Classic Hodgkin lymphoma (cHL) is a B-cell malignancy marked by Hodgkin and Reed/Sternberg (HRS) cells that highly express CD30. We explored the roles of microRNAs (miRNAs) in cHL pathogenesis and CD30-targeting therapy using Brentuximab Vedotin (BV) through high-throughput screening techniques. Review of miRNA-related studies on known and potential miRNA-target gene interactions identified multiple miRNA-gene pairs with potential relevance for cHL pathogenesis.
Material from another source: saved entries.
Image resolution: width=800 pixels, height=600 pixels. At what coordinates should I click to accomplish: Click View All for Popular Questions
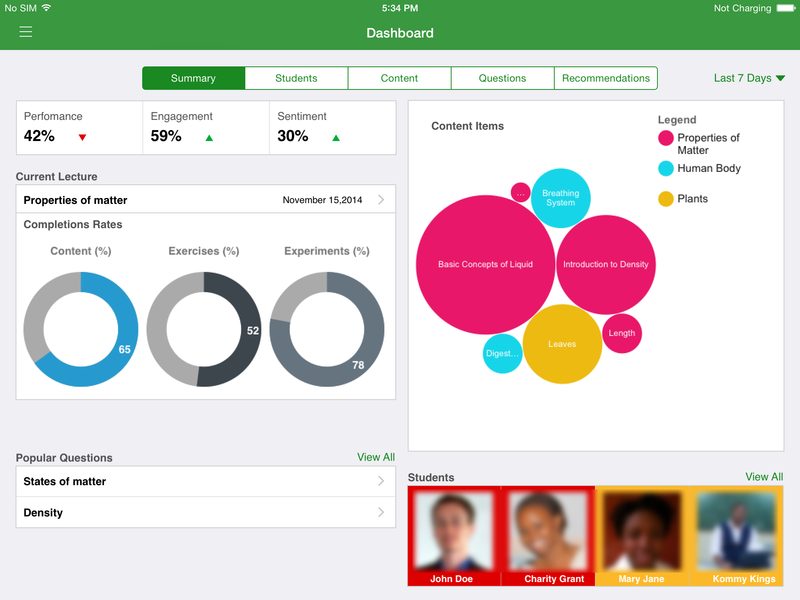coord(376,457)
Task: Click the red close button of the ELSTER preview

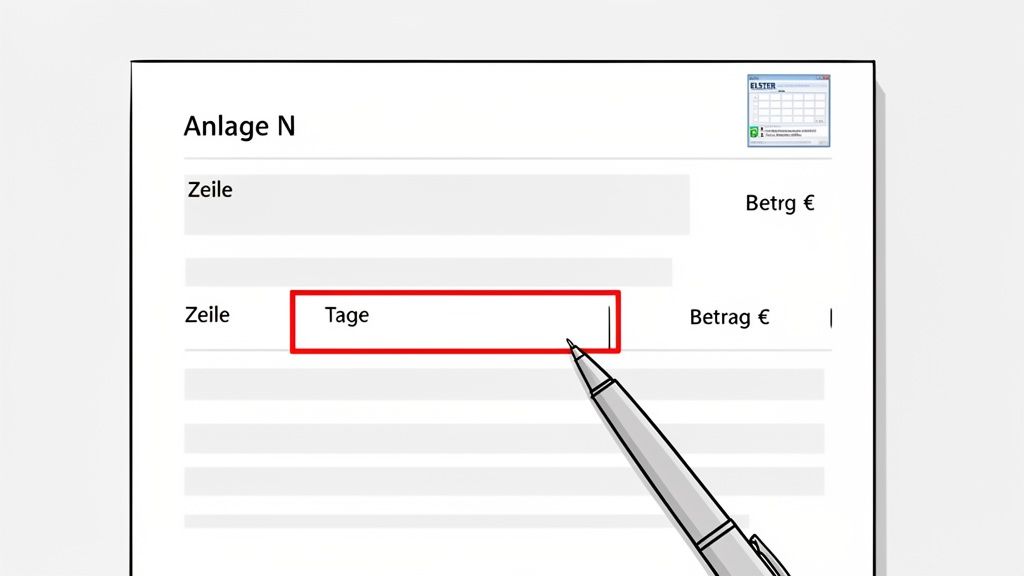Action: [x=824, y=77]
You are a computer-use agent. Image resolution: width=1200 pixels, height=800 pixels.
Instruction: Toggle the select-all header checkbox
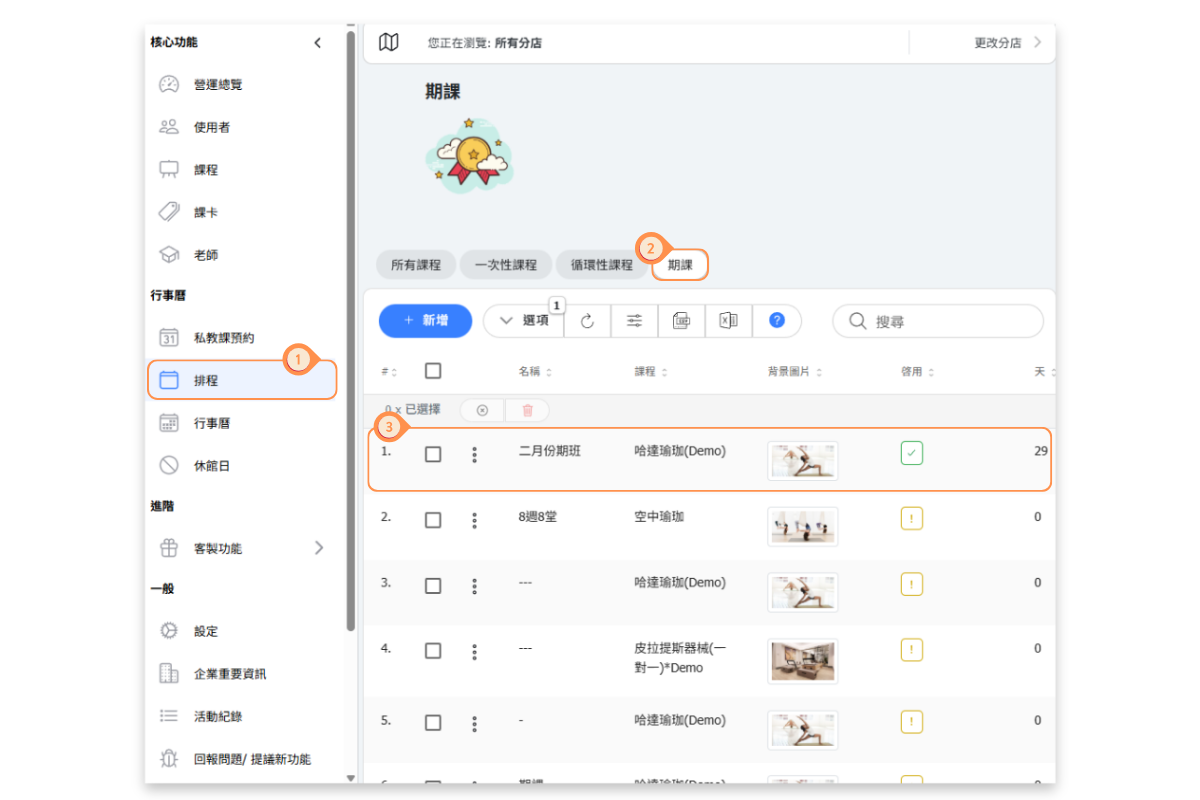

This highlighted the relevance of miRNAs in cHL, warranting further studies to deepen our understanding.
A microRNA overexpression library screen revealed 11 miRNA-target gene pairs implicated in cHL pathogenesis and 66 miRNA constructs that regulate BV treatment response. Among these, miR-590 was found to inhibit CD30 expression and induce BV resistance. Additionally, miR-191-5p not only conferred BV resistance but also promoted cell growth. By using AGO2-immunoprecipitation, we identified a network of involved target genes, including PTEN.
To investigate endogenous miRNAs involved in BV resistance mechanisms, we established two BV-resistant cHL cell lines and observed dynamic changes in CD30 expression. Moreover, we utilized a miRNA-focused CRISPR-Cas9 screen to identify endogenous miRNAs that regulate CD30 expression and/or BV sensitivity. To this end, we generated two inducible Cas9 monoclonal cell lines and optimized the entire screening process. These screens await further data analysis.
In summary, this thesis of Penny Pan highlights the functional importance of specific miRNAs in cHL and provides detailed procedures of the miRNA-focused screening approaches, from initial setup to optimization and validation of results.